**THE TASK**
Nothing but the entries, copied exactly, should appear in the response.

** SUPPLIED ENTRIES follows **

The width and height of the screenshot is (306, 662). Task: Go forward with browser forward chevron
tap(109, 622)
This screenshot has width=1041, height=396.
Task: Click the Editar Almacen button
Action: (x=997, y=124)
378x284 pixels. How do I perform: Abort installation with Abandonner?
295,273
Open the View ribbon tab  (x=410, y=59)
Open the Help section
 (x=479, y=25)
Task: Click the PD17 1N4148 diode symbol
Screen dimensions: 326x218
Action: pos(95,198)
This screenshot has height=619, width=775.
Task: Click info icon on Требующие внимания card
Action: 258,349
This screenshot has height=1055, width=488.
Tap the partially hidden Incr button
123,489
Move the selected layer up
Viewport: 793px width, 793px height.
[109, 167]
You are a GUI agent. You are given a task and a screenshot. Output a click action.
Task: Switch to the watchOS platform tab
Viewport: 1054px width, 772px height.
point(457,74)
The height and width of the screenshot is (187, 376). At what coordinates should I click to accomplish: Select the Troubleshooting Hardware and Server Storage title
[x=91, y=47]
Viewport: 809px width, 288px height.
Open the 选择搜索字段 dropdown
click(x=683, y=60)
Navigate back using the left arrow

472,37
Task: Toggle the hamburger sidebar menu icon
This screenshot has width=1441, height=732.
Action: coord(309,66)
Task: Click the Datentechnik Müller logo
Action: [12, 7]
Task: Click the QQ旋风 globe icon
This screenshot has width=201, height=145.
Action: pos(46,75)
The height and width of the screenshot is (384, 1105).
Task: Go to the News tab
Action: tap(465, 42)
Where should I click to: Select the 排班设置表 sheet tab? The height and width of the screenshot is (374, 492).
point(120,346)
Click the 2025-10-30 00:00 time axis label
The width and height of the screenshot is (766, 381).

** End of SUPPLIED ENTRIES **

**RESULT**
The width and height of the screenshot is (306, 662). Task: Go forward with browser forward chevron
tap(109, 622)
This screenshot has width=1041, height=396.
Task: Click the Editar Almacen button
Action: (x=997, y=124)
378x284 pixels. How do I perform: Abort installation with Abandonner?
295,273
Open the View ribbon tab  (x=410, y=59)
Open the Help section
 (x=479, y=25)
Task: Click the PD17 1N4148 diode symbol
Screen dimensions: 326x218
Action: pos(95,198)
This screenshot has height=619, width=775.
Task: Click info icon on Требующие внимания card
Action: 258,349
This screenshot has height=1055, width=488.
Tap the partially hidden Incr button
123,489
Move the selected layer up
Viewport: 793px width, 793px height.
[109, 167]
You are a GUI agent. You are given a task and a screenshot. Output a click action.
Task: Switch to the watchOS platform tab
Viewport: 1054px width, 772px height.
point(457,74)
The height and width of the screenshot is (187, 376). At what coordinates should I click to accomplish: Select the Troubleshooting Hardware and Server Storage title
[x=91, y=47]
Viewport: 809px width, 288px height.
Open the 选择搜索字段 dropdown
click(x=683, y=60)
Navigate back using the left arrow

472,37
Task: Toggle the hamburger sidebar menu icon
This screenshot has width=1441, height=732.
Action: coord(309,66)
Task: Click the Datentechnik Müller logo
Action: [12, 7]
Task: Click the QQ旋风 globe icon
This screenshot has width=201, height=145.
Action: pos(46,75)
The height and width of the screenshot is (384, 1105).
Task: Go to the News tab
Action: tap(465, 42)
Where should I click to: Select the 排班设置表 sheet tab? The height and width of the screenshot is (374, 492).
point(120,346)
Click the 2025-10-30 00:00 time axis label
The width and height of the screenshot is (766, 381).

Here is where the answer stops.